The degradation performance of PP and PVC microplastics using ZnO/SnO_x/Fe⁰ NPs/H₂O₂/visible light system was evaluated and the results obtained were analyzed by monitoring the changes in FTIR spectra and the microplastics average particle size. Figures 3, 4 show the obtained FTIR spectra for PP and PVC microplastics, respectively, after visible light irradiation at different time intervals. It can be seen clearly that by exposing PP and PVC microplastics to visible light over a period of time leads to changes in FTIR spectra. The photodegradation of PP microplastics (Figure 3) has been characterized by the formation of carbonyl (C = O) and hydroxyl (−OH) groups. The absorbance at 1,725 and 3,500 cm^–1 assigned to carbonyl and hydroxyl groups, respectively, while the absorbance at 2,722 cm^–1 is associated with CH bending and CH₃ stretching (Aslanzadeh and Haghighat, 2010; de Carvalho et al., 2013). It can be seen from Figure 3 that the increase in exposure time of ZnO/SnO_x/Fe⁰ NPs in the presence of H₂O₂ caused an increase in the peak intensities of C = O and −OH groups. The obtained results suggest that the major oxidation products may include hydrogen-bonded hydroperoxides and carbonyl compounds (Verma et al., 2017).

FIGURE 3

Figure 3. FTIR spectrum of PP microplastics degradation using Photo-Fenton process. The carbonyl and carboxyl groups are highlighted in the spectra.

FIGURE 4

Figure 4. FTIR spectrum of PVC microplastics degradation using Photo-Fenton process. The carbonyl and carboxyl groups are highlighted in the spectra.
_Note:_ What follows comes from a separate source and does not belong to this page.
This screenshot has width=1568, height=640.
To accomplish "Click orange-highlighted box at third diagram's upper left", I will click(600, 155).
Figure 4 shows the FTIR spectra of as received PVC microplastics and upon extended exposure to visible light irradiation. As shown in Figure 4, the absorption bands in the range of 1,746–1,510 cm^–1 can be associated to the arise from C = O groups. The absorbance at 1,631 and 3,400 cm^–1 may attributed to the formation of a C = C bond conjugated to the C = O group (Ramesh et al., 2011). In Figure 4, the absorbance percent of the peak around 1,700 cm^–1 was found to increase indicating the prevalence of aldehyde or carboxylic acid groups. Furthermore, the peak intensity at 2,849 and 966 cm^–1 decreased after visible light exposure that is an indicative of the loss of alkane and alkene, respectively, suggesting the scission of polymeric chains of PVC microplastics (Yousif et al., 2015).
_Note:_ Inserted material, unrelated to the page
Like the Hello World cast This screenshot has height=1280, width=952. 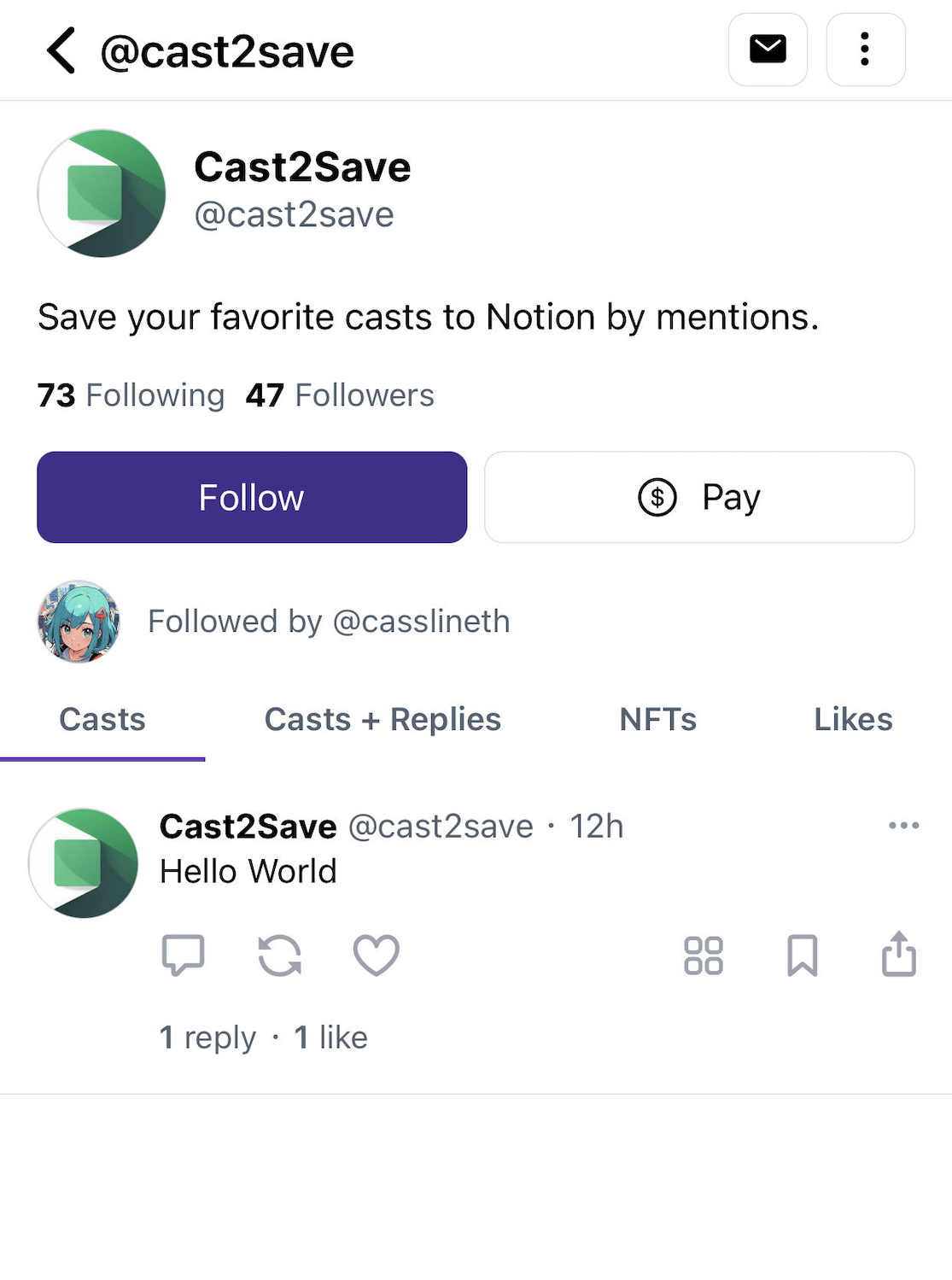[x=377, y=955]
Figure 5 shows the optical microscope images and analyzed particle size distribution of PP and PVC microplastics before and after light exposure. The size of the as received PP and PVC microplastics was measured to be 155 ± 1.4 μm and 73 ± 0.5 μm, respectively (over 200 particles were used for the analysis). The particle size of PVC microplastics after 7 days of irradiation was found to be 28 μm, and on the other hand, PP microplastics particle size was reduced to 52 μm. The percentage reduction of microplastics particle volume was calculated to be 94 and 96% for PVC and PP microplastics, respectively, after 7 days of photo-Fenton reaction. It is most likely that elimination of the by-products formed due to the degradation of microplastics contributed to the formation of unoccupied spaces that resulted in the reduction of the particle volume and depletion in the surface layer as we have also observed during the photocatalytic degradation of low density polyethylene (LDPE) (Aslanzadeh and Haghighat, 2010; Tofa et al., 2019a,b).

FIGURE 5

Figure 5. Optical Microscope images and particle size distribution before and after visible light irradiation of PVC and PP microplastics.